Problem statement >> Before copying, find the line below that contains "The image size"; then return it and all later lines exactly, up to and including the final line, with no pictures.

Data >>
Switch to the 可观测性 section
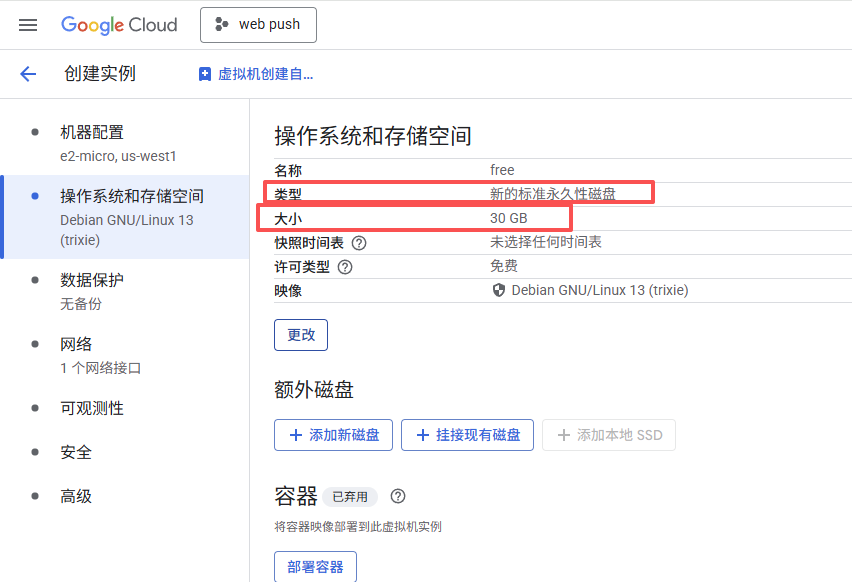Screen dimensions: 852x582 (92, 408)
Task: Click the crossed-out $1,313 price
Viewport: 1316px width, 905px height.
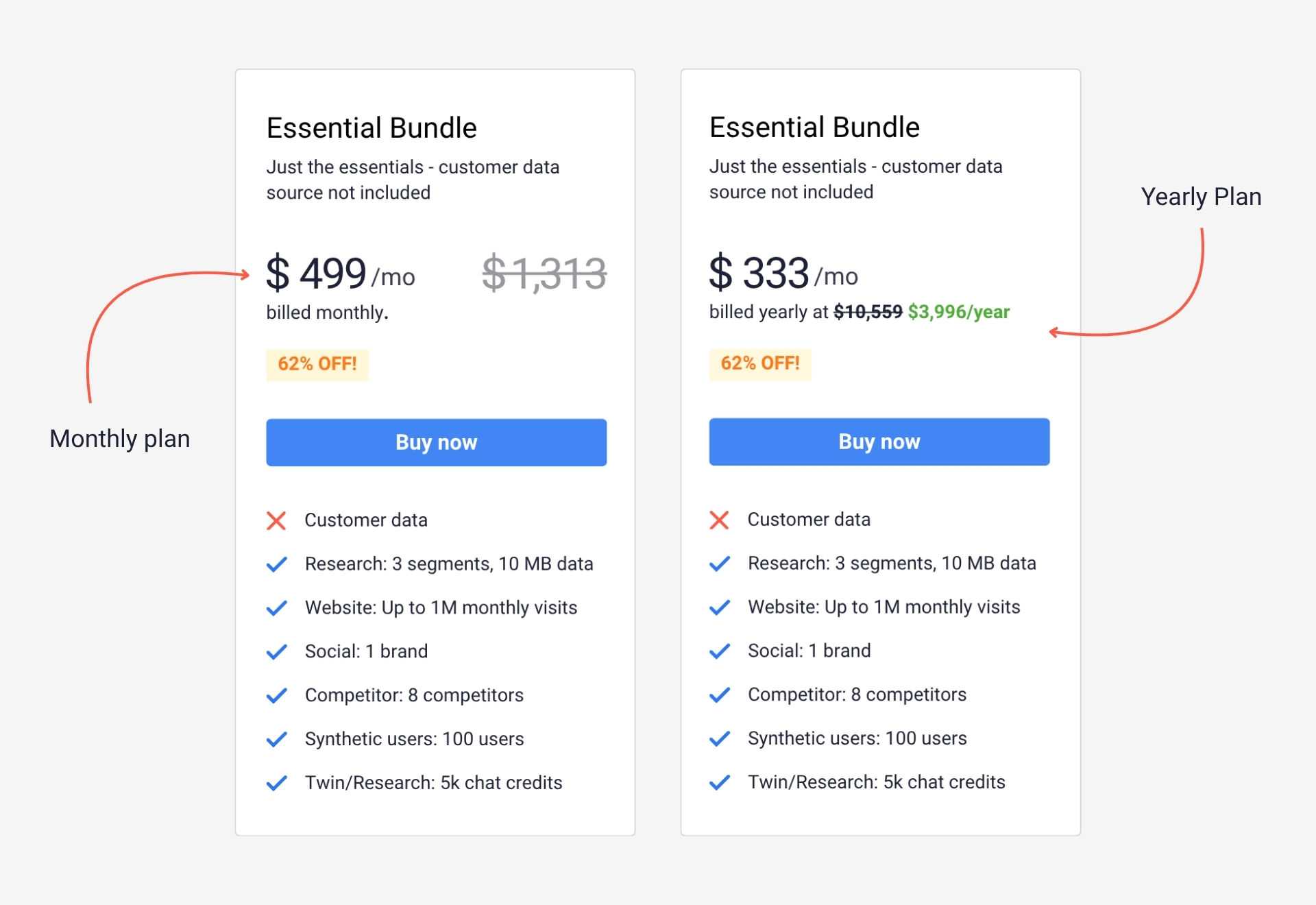Action: [x=544, y=273]
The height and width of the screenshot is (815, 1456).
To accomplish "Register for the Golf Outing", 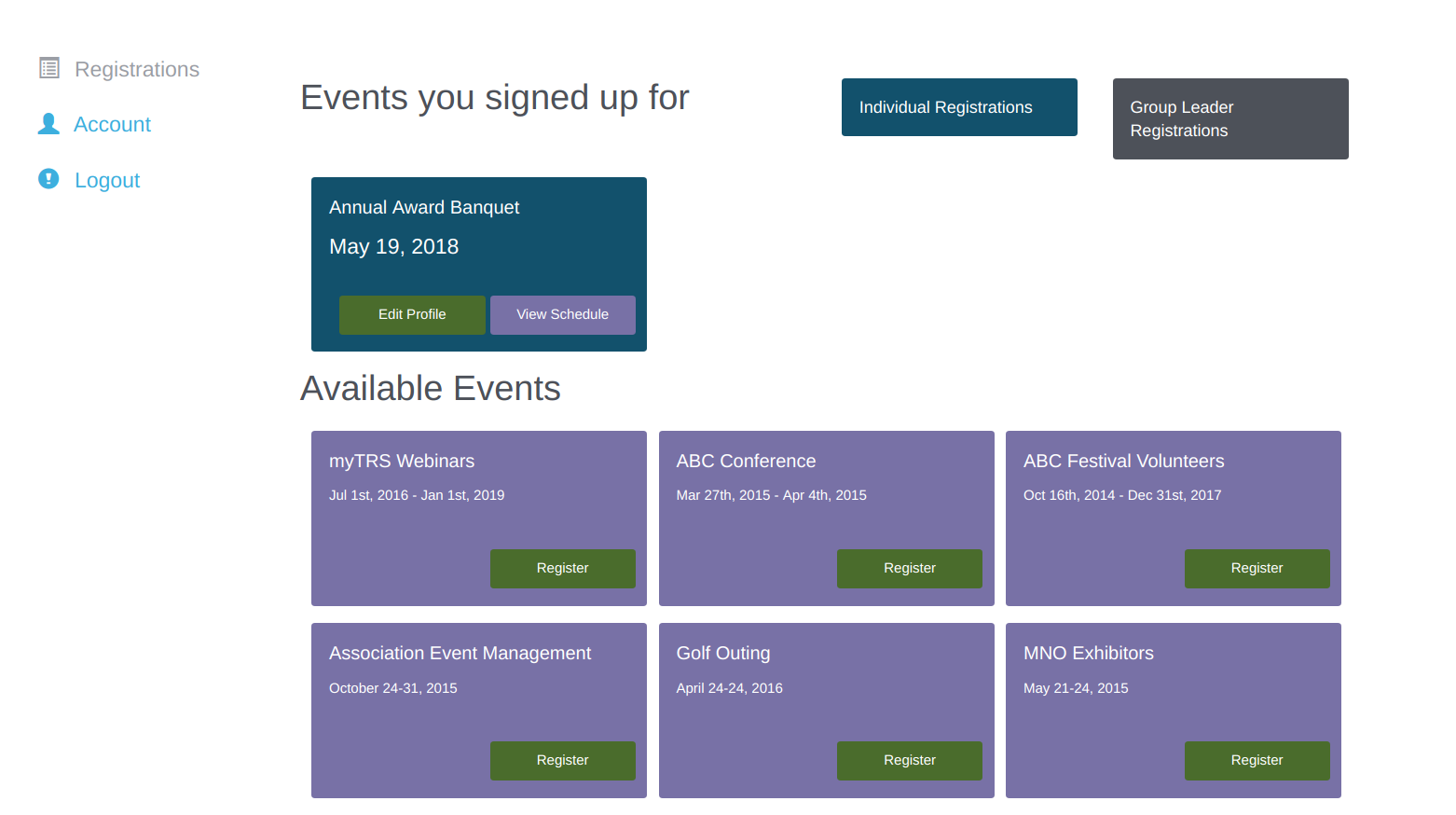I will point(909,761).
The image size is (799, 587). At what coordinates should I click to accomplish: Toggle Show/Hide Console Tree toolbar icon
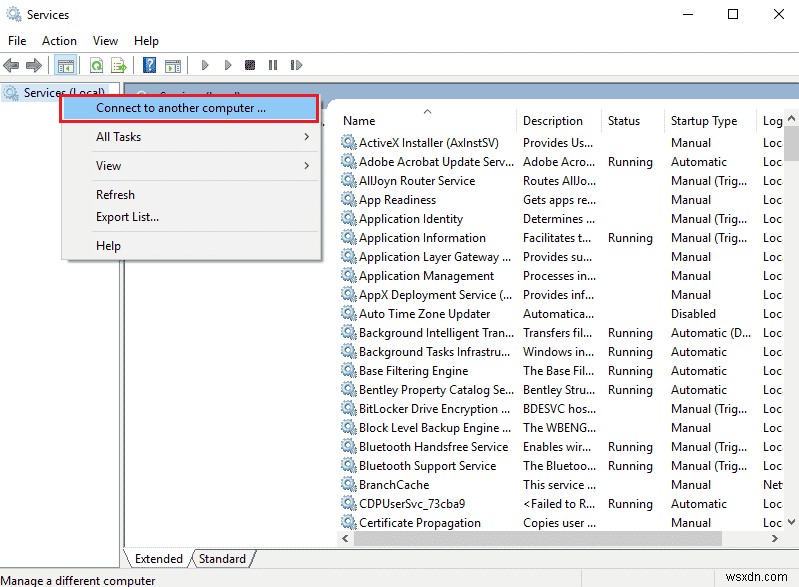pos(65,66)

Task solution >>
The image size is (799, 587). At what coordinates should I click to accomplish: Toggle Show/Hide Console Tree toolbar icon
pos(65,66)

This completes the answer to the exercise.